Subclavian steal phenomenon
Reversal of flow in the ipsilateral vertebral artery secondary to stenosis of the proximal subclavian artery
Note: This “steals” blood from the posterior cerebral circulation and can result in symptoms of cerebral ischemia, which is then known as subclavian steal syndrome.
Subclavian steal syndrome
Symptoms of cerebral ischemia in the setting of subclavian steal phenomenon
What symptoms might you expect for a pt exercising their left arm if they have left-sided subclavian steal syndrome?
- Dizziness
- Syncope
Note: In subclavian steal phenomenon, blood flow is being “stolen” from the posterior cerebral circulation.
What is the most common cause of subclavian steal phenomenon?
Atherosclerosis (98%)
Note: Other causes include Takayasu arteritis, radiation changes, preductal aortic coarctation, and Blalock-Taussig shunt.
18 y/o pt with subclavian steal phenomenon…
Think Takayasu arteritis (pt is too young for atherosclerotic disease)
Which congenital heart disease is most likely?
Transposition of the great arteries
Note: This is the “egg-on-a-string” sign.
Which congenital heart disease is most likely?
Total anomalous pulmonary venous return
Note: This is the “snowman” sign.
Which congenital heart disease is most likely?
Tetralogy of Fallot
Note: This is the “boot-shaped heart” sign.
Which congenital heart disease is most likely?
Aortic coarctation
Note: This is the “figure 3” sign, where the middle of the “3” is the coarctation.
Which congenital heart disease is most likely?
Ebstein anomaly (classically, but can also be due to non-cardiac causes of high output failure, such as infantile hemangioendothelioma or vein of Galen malformation)
Note: This is the “box-shaped heart” sign, due to massively enlarged right atrium.
Which congenital heart disease is most likely?
Scimitar syndrome (partial anomalous pulmonary venous return with pulmonary hypoplasia)
What are the major cyanotic congenital heart diseases?
5 T’s
- Tetralogy of Fallot
- Total anonymous pulmonary venous return
- Transposition of the great arteries
- Truncus arteriosus
- Tricuspid atresia
What are the major non-cyanotic congenital heart diseases?
- ASD
- VSD
- PDA
- PAPVR (partial anomylous pulmonary venous return)
- Aortic coarctation (adult type, post ductal)
Which cyanotic heart disease if right-sided arch and increased pulmonary vasculature?
Think truncus arteriosus (types 1-3)
Which cyanotic heart disease if right-sided arch and decreased/normal pulmonary vasculature?
Think tetralogy of Fallot
Which diagnoses should you think about if you see CHF in a newborn?
- Total anomylous pulmonary venous return (infracardiac, type III)

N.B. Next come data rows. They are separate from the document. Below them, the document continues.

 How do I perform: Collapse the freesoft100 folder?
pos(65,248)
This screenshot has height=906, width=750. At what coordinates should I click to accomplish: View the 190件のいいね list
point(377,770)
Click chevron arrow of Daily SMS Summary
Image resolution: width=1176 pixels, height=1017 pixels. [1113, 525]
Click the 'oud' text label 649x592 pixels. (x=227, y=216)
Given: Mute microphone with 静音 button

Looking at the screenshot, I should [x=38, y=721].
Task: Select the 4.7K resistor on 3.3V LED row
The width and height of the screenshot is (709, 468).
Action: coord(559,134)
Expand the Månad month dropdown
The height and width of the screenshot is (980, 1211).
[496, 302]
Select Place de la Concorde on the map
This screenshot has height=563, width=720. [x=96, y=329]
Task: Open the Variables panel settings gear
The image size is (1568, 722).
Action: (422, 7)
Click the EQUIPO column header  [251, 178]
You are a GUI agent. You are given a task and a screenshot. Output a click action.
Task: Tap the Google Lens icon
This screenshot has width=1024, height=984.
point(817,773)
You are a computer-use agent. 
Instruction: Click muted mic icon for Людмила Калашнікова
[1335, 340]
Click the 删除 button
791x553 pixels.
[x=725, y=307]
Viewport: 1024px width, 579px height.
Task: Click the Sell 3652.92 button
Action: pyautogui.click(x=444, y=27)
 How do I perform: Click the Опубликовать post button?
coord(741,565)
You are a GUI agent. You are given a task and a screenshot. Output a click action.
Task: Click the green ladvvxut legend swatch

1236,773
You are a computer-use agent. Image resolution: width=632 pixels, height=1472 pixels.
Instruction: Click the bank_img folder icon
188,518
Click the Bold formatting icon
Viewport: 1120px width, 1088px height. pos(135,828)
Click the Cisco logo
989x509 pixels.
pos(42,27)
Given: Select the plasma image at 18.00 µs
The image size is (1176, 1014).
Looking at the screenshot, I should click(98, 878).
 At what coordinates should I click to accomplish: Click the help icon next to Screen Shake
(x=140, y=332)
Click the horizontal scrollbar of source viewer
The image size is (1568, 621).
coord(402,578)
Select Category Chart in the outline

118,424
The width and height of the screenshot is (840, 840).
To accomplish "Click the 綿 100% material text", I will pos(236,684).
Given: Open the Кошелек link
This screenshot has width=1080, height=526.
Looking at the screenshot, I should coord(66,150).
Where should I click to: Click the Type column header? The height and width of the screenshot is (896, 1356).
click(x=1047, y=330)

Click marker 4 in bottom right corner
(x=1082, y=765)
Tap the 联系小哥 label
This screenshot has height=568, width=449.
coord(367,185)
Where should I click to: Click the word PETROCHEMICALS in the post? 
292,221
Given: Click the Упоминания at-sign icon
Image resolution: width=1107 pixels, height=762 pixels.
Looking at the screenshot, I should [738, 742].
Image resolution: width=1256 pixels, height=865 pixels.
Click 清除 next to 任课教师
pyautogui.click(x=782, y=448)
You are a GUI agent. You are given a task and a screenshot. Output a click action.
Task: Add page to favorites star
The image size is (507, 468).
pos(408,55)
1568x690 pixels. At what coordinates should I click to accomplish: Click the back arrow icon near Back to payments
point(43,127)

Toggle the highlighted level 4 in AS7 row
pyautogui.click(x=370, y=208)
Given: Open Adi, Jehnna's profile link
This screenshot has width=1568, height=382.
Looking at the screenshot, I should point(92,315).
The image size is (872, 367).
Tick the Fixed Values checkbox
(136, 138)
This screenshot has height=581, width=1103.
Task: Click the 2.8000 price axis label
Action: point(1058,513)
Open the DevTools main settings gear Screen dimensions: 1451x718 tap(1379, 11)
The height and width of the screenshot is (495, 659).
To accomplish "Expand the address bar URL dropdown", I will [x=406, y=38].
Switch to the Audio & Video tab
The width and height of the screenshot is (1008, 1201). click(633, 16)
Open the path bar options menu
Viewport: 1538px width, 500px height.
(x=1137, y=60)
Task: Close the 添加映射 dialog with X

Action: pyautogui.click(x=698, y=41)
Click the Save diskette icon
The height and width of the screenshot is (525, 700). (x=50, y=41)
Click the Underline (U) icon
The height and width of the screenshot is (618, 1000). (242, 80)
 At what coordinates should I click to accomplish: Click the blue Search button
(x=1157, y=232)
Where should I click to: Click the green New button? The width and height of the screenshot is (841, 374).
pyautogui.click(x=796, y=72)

- Congenital aortic or mitral stenosis
- Left sided hypoplastic heart
- Cor triatriatum
- Infantile (pre-ductal) coarctation
Which diagnoses should you think about if you see a small heart in a newborn?
- Adrenal insufficiency (e.g. Addisons disease)
- Cachectic state
- Constrictive pericarditis
Which congenital heart diseases would result in death unless there is a coexistant shunt allowing admixture?
- Total anomylous pulmonary venous return (must have a PFO)
- Transposition of the great arteries
- Tetralogy of Fallot (must have VSD)
- Tricuspid atresia (must have VSD)
- Hypoplastic left heart
What is the most common congenital heart disease?
VSD
Note: 70% of small ones close spontaneously.